BMJ. 2008; Ernst E. Complementary Medicine, Peninsula Medical School, Universities of Exeter and Plymouth, Exeter, UK.
All randomised clinical trials of Boswellia serrata extract as a treatment for any human medical condition were included and studies of Boswellia serrata preparations combined with other ingredients were excluded. Of 47 potentially relevant studies, seven met all inclusion criteria (five placebo controlled, two with active controls). The included trials related to asthma, rheumatoid arthritis, Crohn’s disease, osteoarthritis, and collagenous colitis. Results of all trials indicated that Boswellia serrata extracts were clinically effective. Three studies were of good methodological quality. No serious safety issues were noted. The evidence for the effectiveness of Boswellia serrata extracts is encouraging but not compelling.
Side effects and safety of Boswellia serrata Extract
Some rare and typically mild side effects that you might experience while taking boswellia extract include rashes, diarrhea and nausea.

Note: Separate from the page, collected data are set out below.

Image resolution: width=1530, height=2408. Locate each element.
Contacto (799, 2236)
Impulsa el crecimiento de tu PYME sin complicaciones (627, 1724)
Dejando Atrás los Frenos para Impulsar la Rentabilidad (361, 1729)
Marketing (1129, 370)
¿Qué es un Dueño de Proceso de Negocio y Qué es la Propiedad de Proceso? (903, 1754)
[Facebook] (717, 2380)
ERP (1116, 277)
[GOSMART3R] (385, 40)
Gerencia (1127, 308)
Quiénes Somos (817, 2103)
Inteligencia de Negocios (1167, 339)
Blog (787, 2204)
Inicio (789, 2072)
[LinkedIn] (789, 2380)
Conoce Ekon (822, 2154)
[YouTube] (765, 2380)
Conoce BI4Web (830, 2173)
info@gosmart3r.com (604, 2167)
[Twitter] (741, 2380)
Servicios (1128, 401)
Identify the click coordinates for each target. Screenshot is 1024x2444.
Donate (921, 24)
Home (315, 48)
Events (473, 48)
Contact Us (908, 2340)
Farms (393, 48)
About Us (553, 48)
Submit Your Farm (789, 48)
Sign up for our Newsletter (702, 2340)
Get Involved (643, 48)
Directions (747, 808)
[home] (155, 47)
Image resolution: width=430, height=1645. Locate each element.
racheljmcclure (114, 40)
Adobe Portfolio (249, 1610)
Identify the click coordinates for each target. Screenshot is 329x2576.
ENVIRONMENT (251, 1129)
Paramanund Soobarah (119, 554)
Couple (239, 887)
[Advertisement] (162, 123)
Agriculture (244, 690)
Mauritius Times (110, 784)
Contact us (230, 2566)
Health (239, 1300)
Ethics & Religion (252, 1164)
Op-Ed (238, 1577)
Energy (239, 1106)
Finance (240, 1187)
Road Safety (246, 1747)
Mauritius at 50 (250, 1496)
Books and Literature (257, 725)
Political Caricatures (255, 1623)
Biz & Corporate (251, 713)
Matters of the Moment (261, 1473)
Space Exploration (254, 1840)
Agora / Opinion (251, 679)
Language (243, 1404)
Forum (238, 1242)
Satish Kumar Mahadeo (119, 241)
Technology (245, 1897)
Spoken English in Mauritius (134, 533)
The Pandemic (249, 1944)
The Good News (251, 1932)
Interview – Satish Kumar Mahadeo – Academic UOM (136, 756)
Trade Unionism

No major boswellia serrata side effects have been mentioned in medical journals.
To treat osteoarthritis or rheumatoid arthritis, you might take boswellia extracts standardized to contain 150mg of boswellic acids three times daily, states the University of Michigan Health System. This would work out to be 300mg to 400mg of boswellia extract that contains 37.5 percent boswellic acids, taken three times daily, according to the University of Pittsburgh Medical Center. Consult your doctor to discuss a proper dosage of boswellia serrata extract before taking the herb.